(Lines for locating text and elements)

**********

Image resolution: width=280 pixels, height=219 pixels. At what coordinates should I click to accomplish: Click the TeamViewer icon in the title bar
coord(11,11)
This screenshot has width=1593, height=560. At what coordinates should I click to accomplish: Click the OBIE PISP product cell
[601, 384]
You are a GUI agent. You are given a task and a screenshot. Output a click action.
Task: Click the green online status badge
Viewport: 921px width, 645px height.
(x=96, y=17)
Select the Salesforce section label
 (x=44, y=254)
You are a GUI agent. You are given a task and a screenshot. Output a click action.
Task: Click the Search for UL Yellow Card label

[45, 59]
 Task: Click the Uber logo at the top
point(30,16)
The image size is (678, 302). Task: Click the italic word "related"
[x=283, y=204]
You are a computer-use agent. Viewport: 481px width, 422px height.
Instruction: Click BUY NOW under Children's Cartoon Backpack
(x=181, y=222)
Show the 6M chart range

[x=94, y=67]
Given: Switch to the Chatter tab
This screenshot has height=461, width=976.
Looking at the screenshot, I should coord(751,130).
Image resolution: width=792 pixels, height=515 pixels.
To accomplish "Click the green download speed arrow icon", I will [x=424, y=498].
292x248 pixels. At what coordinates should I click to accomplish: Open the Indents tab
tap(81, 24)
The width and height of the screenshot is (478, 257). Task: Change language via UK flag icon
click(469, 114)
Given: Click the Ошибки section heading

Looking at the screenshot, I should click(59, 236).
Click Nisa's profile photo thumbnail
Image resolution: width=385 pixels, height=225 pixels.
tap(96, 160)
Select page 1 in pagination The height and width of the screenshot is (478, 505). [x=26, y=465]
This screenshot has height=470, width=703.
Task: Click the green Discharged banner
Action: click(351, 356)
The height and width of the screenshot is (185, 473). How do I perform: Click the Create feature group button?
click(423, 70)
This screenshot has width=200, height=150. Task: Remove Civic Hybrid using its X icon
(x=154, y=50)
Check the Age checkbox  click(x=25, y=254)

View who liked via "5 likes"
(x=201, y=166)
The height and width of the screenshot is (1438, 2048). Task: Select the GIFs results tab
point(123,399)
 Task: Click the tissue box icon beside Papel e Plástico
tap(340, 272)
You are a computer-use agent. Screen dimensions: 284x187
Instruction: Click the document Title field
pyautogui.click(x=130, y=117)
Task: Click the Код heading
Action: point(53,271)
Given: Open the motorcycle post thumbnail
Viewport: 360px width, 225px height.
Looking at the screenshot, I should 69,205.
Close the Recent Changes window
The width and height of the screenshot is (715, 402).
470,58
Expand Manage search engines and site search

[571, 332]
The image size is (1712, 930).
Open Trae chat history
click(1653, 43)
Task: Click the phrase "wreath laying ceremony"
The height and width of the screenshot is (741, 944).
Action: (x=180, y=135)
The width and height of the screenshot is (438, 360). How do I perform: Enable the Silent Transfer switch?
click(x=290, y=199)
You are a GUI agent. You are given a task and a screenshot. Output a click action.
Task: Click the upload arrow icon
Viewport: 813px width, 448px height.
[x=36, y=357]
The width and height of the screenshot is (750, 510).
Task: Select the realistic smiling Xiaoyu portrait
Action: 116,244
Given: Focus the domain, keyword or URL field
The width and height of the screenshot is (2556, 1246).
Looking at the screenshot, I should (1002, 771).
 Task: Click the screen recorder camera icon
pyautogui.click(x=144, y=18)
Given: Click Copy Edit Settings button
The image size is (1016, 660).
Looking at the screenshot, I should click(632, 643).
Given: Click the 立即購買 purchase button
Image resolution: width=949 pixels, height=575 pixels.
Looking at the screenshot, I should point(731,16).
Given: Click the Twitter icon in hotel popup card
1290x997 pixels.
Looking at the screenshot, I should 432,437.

**********

Print the lines from the one containing "Given: Click Copy Edit Settings button" through the last line, both ends included, reproduced verbatim.

* _Answer below_
Given: Click Copy Edit Settings button
The image size is (1016, 660).
Looking at the screenshot, I should click(632, 643).
Given: Click the 立即購買 purchase button
Image resolution: width=949 pixels, height=575 pixels.
Looking at the screenshot, I should point(731,16).
Given: Click the Twitter icon in hotel popup card
1290x997 pixels.
Looking at the screenshot, I should 432,437.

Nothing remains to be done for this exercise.